Description of the task: Your task is to return the data below, word for word.
++++ Study material ++++
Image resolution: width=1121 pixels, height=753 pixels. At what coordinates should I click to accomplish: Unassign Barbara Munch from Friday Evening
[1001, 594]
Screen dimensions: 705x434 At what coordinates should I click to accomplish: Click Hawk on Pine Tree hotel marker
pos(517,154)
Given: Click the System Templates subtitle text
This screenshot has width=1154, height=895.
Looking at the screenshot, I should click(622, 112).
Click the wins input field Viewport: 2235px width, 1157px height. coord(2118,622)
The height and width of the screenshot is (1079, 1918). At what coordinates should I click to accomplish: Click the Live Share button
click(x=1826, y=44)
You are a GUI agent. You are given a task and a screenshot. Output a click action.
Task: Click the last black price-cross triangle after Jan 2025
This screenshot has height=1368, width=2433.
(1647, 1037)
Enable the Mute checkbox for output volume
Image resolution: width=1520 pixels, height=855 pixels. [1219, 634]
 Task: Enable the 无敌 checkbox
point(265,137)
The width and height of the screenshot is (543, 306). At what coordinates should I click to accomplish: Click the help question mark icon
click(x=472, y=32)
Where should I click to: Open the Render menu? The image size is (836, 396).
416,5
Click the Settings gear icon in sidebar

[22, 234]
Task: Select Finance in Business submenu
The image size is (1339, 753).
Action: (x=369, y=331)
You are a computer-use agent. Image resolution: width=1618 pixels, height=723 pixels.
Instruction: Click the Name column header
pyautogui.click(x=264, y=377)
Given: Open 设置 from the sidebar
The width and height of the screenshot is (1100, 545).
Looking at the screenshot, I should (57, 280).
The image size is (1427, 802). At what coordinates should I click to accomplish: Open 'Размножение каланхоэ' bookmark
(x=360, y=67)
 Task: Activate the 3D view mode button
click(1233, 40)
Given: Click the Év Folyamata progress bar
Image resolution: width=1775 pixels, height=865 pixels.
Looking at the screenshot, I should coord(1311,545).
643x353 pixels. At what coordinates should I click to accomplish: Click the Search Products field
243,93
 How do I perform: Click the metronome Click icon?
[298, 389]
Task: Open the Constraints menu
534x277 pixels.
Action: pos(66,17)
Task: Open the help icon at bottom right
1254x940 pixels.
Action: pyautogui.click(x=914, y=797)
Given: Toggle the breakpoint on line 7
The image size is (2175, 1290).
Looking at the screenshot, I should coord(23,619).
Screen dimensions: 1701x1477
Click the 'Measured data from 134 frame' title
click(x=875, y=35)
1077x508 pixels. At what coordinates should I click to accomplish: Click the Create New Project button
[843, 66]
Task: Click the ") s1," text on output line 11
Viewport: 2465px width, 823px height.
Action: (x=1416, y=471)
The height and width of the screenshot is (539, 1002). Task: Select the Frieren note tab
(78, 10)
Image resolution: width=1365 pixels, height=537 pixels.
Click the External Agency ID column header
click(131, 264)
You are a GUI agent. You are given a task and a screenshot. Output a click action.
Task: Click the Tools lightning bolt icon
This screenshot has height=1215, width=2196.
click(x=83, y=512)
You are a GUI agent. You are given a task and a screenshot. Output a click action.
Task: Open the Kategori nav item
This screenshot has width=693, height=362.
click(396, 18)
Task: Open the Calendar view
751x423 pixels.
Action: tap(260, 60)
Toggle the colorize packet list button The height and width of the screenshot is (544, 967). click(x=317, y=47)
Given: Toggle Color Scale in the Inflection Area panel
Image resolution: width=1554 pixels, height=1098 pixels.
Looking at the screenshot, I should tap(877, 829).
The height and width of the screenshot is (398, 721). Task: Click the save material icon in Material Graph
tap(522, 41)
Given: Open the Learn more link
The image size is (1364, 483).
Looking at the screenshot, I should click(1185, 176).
++++
Result:
Image resolution: width=1121 pixels, height=753 pixels. At what coordinates should I click to accomplish: Unassign Barbara Munch from Friday Evening
[1001, 594]
Screen dimensions: 705x434 At what coordinates should I click to accomplish: Click Hawk on Pine Tree hotel marker
pos(517,154)
Given: Click the System Templates subtitle text
This screenshot has width=1154, height=895.
Looking at the screenshot, I should click(622, 112).
Click the wins input field Viewport: 2235px width, 1157px height. coord(2118,622)
The height and width of the screenshot is (1079, 1918). At what coordinates should I click to accomplish: Click the Live Share button
click(x=1826, y=44)
You are a GUI agent. You are given a task and a screenshot. Output a click action.
Task: Click the last black price-cross triangle after Jan 2025
This screenshot has height=1368, width=2433.
(1647, 1037)
Enable the Mute checkbox for output volume
Image resolution: width=1520 pixels, height=855 pixels. [1219, 634]
 Task: Enable the 无敌 checkbox
point(265,137)
The width and height of the screenshot is (543, 306). At what coordinates should I click to accomplish: Click the help question mark icon
click(x=472, y=32)
Where should I click to: Open the Render menu? The image size is (836, 396).
416,5
Click the Settings gear icon in sidebar

[22, 234]
Task: Select Finance in Business submenu
The image size is (1339, 753).
Action: (x=369, y=331)
You are a computer-use agent. Image resolution: width=1618 pixels, height=723 pixels.
Instruction: Click the Name column header
pyautogui.click(x=264, y=377)
Given: Open 设置 from the sidebar
The width and height of the screenshot is (1100, 545).
Looking at the screenshot, I should (57, 280).
The image size is (1427, 802). At what coordinates should I click to accomplish: Open 'Размножение каланхоэ' bookmark
(x=360, y=67)
 Task: Activate the 3D view mode button
click(1233, 40)
Given: Click the Év Folyamata progress bar
Image resolution: width=1775 pixels, height=865 pixels.
Looking at the screenshot, I should coord(1311,545).
643x353 pixels. At what coordinates should I click to accomplish: Click the Search Products field
243,93
 How do I perform: Click the metronome Click icon?
[298, 389]
Task: Open the Constraints menu
534x277 pixels.
Action: pos(66,17)
Task: Open the help icon at bottom right
1254x940 pixels.
Action: pyautogui.click(x=914, y=797)
Given: Toggle the breakpoint on line 7
The image size is (2175, 1290).
Looking at the screenshot, I should coord(23,619).
Screen dimensions: 1701x1477
Click the 'Measured data from 134 frame' title
click(x=875, y=35)
1077x508 pixels. At what coordinates should I click to accomplish: Click the Create New Project button
[843, 66]
Task: Click the ") s1," text on output line 11
Viewport: 2465px width, 823px height.
Action: (x=1416, y=471)
The height and width of the screenshot is (539, 1002). Task: Select the Frieren note tab
(78, 10)
Image resolution: width=1365 pixels, height=537 pixels.
Click the External Agency ID column header
click(131, 264)
You are a GUI agent. You are given a task and a screenshot. Output a click action.
Task: Click the Tools lightning bolt icon
This screenshot has height=1215, width=2196.
click(x=83, y=512)
You are a GUI agent. You are given a task and a screenshot. Output a click action.
Task: Open the Kategori nav item
This screenshot has width=693, height=362.
click(396, 18)
Task: Open the Calendar view
751x423 pixels.
Action: tap(260, 60)
Toggle the colorize packet list button The height and width of the screenshot is (544, 967). click(x=317, y=47)
Given: Toggle Color Scale in the Inflection Area panel
Image resolution: width=1554 pixels, height=1098 pixels.
Looking at the screenshot, I should tap(877, 829).
The height and width of the screenshot is (398, 721). Task: Click the save material icon in Material Graph
tap(522, 41)
Given: Open the Learn more link
The image size is (1364, 483).
Looking at the screenshot, I should click(1185, 176).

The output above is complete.